Cerebral angiogram anteroposterior (A and B) and lateral (C and D) views in a patient with Moyamoya disease with narrowing of the middle cerebral artery, identify innate deep collaterals and leptomeningeal collaterals. Early arterial phase (A) and late arterial phase (B) show normal posterior cerebral artery (white arrow), stenosis involving the middle cerebral artery (black arrow), with deep collaterals arising from the anterior choroidal artery (red arrow), providing collateral flow to the MCA, which fills in a delayed fashion (black dotted arrow). Early arterial phase (C) demonstrates deep collaterals from the anterior choroidal artery (red arrow), providing collateral flow to the MCA, which fills in a delayed fashion (black dotted arrow).

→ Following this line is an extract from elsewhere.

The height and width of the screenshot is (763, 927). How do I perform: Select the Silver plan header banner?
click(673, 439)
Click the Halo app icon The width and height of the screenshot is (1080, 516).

Late arterial phase (D) shows leptomeningeal collaterals (red dotted arrows) arising from branches of the anterior choroidal artery (white arrow), providing collateral flow to the distal portion of the pericallosal artery (blue arrow), which fills in a delayed fashion. Also visible are leptomeningeal collaterals (red dotted arrows) arising from posterior cerebral artery (white dotted arrow), supplying the distal portion of the callosomarginal artery (blue dotted arrow).

Fig 3.

Isolation of collaterals by dynamic delineation. Selected vessels are followed through the arterial phase of the digital subtraction angiograms to establish continuity of vessels. Vessels are traced and marked, excluding other overlapping or underlying vessels; then they are converted to a binary black and white image. A, Selective postoperative lateral external carotid artery injection. B, Branches of the superficial temporal artery traced and marked. C, Converted binary image.

Fig 4.

A 10,000-pixel-per-box grid is overlaid on the delineated vessels. The branching angioscore is defined as the total number of branching points within a single box. This is measured in all boxes within the grid containing portions of the delineated vessel, and the box with the highest branching angioscore is selected (highlighted in red). A, Innate collaterals. B, EDAS collaterals.

Fig 5.

The artery tortuosity index is measured by using the longest branch of the delineated vessel between 2 branching points. The artery tortuosity index is calculated by the quotient of the actual vessel length and the straight-line distance (red line) of a delineated vessel between 2 branching points. A, Innate collaterals. B, EDAS collaterals.

Fig 6.

Local connected fractal dimension of delineated vessels. The Fraclac plugin for ImageJ selects seed pixels and measures the total number of connected pixels within a predetermined square area. The process is repeated for increasing concentric areas, and the rate of change of connected pixels is used to calculate the LCFD. The process is repeated for each pixel of the delineated vessel. High connectivity is defined as LCFD ≥ 1.2.